Easy to use downloader library based on urllib/urllib2 with automatic cookie handling.
Now with HTTP proxy support!
httpkie is hosted at pypi, so you can install it using pip:
pip install httpkie
>>> from httpkie import Downloader
>>> d = Downloader() >>> data = d.download("http://kitakitsune.org") >>> len(data) 5039
>>> print d.download("http://kitakitsune.org/bhole/params.php", get = {"test":"1"}) POST:<br> <br> <br> GET:<br> test = 1<br>
GET and POST:
>>> print d.download("http://kitakitsune.org/bhole/params.php", get = {"test":"1"}, post = {"asd":"bsd"}) POST:<br> asd = bsd<br> <br> <br> GET:<br> test = 1<br>
Head request just returns headers from server:
>>> d.download("http://kitakitsune.org/bhole/params.php", head = True) {'date': 'Mon, 23 Sep 2013 17:19:35 GMT', 'content-type': 'text/html', 'connection': 'close', 'vary': 'Accept-Encoding, Accept-Encoding', 'server': 'Microsoft-IIS/7.0'} >>>
Cookies are stored in .cookie property:
>>> __ = d.download("http://seznam.cz") >>> d.cookies {'seznam.cz': {'hint': 'MTM3OTk1NjA4MCwwOw==', 'hw': '86400', 'ng': '1'}}
You can disable cookie support when creating Downloader object:
>>> d = Downloader(handle_cookies = False) >>> __ = d.download("http://seznam.cz") >>> d.cookies {}
or on the fly by modifing .handle_cookies propety:
>>> d.handle_cookies = True >>> __ = d.download("http://google.com") >>> d.cookies {'google.com': {'PREF': 'ID=fde710d5594f8a0c:FF=0:TM=1379956367:LM=1379956367:S=PELa4imTnfmLipde', 'NID': '67=DYj45bGEFEILRw38k_I5Iw53ZWIEkBQR--FMDnFlkuA8oDnaMYaCyzybw-wfMe6hyhLOYiad6zDQDq61KLva2djr2Y3Md0ngXmps9KU2jWuF1e5ln1cwQPgwv6rLvlKo'}}
Headers from server can be found in .response_headers property:
>>> d = Downloader() >>> __ = d.download("http://google.com") >>> d.response_headers {'x-xss-protection': '1; mode=block', 'set-cookie': 'PREF=ID=8da5ec1e8551a4e3:FF=0:TM=1379956922:LM=1379956922:S=FMzhY8BNZ7qC3KvK; expires=Wed, 23-Sep-2015 17:22:02 GMT; path=/; domain=.google.cz, NID=67=KFn1lXkEUy4cUuBsgW3_H5Munx0XzLsjcXDhXHivsf3zc9q3lFOCEfPOohvgG1fSTebBgaSQU9Gs5bo6tXdAiLSp5rehCJy_qIghDtPPvYM85OP0PlOJYMH_T9iS642b; expires=Tue, 25-Mar-2014 17:22:02 GMT; path=/; domain=.google.cz; HttpOnly', 'expires': '-1', 'server': 'gws', 'connection': 'close', 'cache-control': 'private, max-age=0', 'date': 'Mon, 23 Sep 2013 17:22:02 GMT', 'p3p': 'CP="This is not a P3P policy! See http://www.google.com/support/accounts/bin/answer.py?hl=en&answer=151657 for more info."', 'content-type': 'text/html; charset=UTF-8', 'x-frame-options': 'SAMEORIGIN'} >>>
You can use your own headers by using headers keyword as parameter to Downloader class, or by modifying .headers property.

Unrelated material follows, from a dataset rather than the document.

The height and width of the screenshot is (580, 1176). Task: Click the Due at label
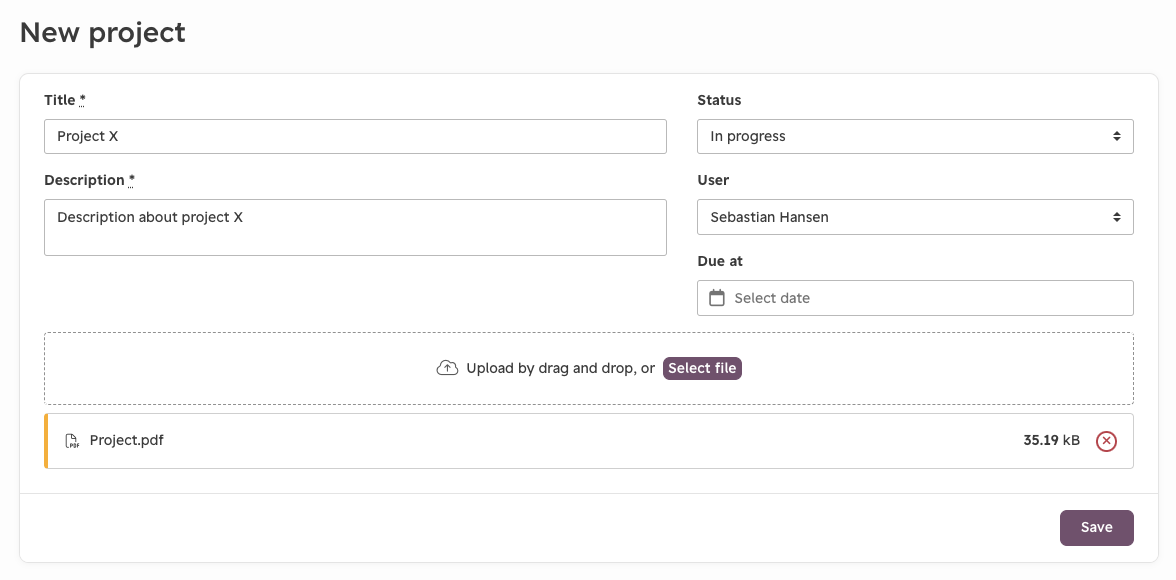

There are also predefined module variables IEHeaders (internet explorer 7, windows XP) and LFFHeaders (Firefox 23, Ubuntu linux x86).
Default headers are IEHeaders.
Each Downloader instance can use own HTTP proxy. You can set it as http_proxy parameter to Downloader class, or by modifying .http_proxy property.
Correct format of argument is "server:port".
HTTP proxy is sometimes better than SOCKS proxy, because it is handled on different layer of TCP/IP. You can have multiple Downloader instances using multiple proxies, but only one SOCKS proxy in you whole program.
For easy to use SOCKS proxy support, see IPTools, which are based on excellent SocksiPy module.
You can disable redirects if you don't want httpkie to follow them by adding disable_redirect=True keyword when you are creating instance of Downloader:
d = Downloader(disable_redirect=True)
or by modifying .disable_redirect property:
d = Downloader() d.disable_redirect = True